Billionaires do not conduce to general economic health — so (and this has been said before) the ‘economics’ reporting *must* begin reporting on the state of the actual functional economy, excluding the giga-wealth of the plutocrats. If you want to understand why Trump can convince the US voters that they’re worse off than they were four years ago (stipulating racism and misogyny), compare the lot of the lower 75% of the economic populace.

Two Bad

Ran this morning, legs felt okay (especially as they warmed up), but my heart is heavy for reasons all will understand. Coffee, hot breakfast, Morning Prayer, mid-week Mass, staff meeting, then the afternoon to mark tutorial essays and breathe deeply.

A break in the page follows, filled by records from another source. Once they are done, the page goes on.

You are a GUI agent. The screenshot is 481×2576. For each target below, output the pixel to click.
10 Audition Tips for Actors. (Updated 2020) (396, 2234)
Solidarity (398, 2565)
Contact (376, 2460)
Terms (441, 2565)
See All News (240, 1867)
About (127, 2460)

I Still Need Her, I Still Feed Her

Yesterday morning I got up and ran my morning miles, a good run though nothing spectacular. The day was sepcial, though, since it was Margaret’s birthday. I had a cup of coffee, and fruit, before cleaning up and dressing for church, after which I joined in Morning Prayer and met Margaret at R&R for a birthday breakfast of porridge (for her). Afternoon Mass at Bridge House, then time to chat with the residents; it’s always a significant occasion, and I try to linger as long as they have time (they are often on a tight schedule of planned activities). Then we ate out at Ask Italian (which does a good job with vegetarians and gluten-free options), and Margaret had her favourite pudding (their Etna Sundae). We watched the last episode of the last season of The Umbrella Factory

This morning’s run was again good, not great. Coffee, fruit, shower, Morning Prayer, stop in the parish office with Jackie to check on developments, home to do a catena of minor administrative tasks (and you thought Tuesday wasn’t one of my work days!), my weekly telephone appointment, then work on tomorrow morning’s sermon.

East St Helen’s Twoodle-oo

Two adequate miles this morning, followed by coffee, fruit, crumpets, and a shower; the parish has only one service today, the All Saints Sunday service which will be the final service led by our Team Rector. Tomorrow will be a whole new world.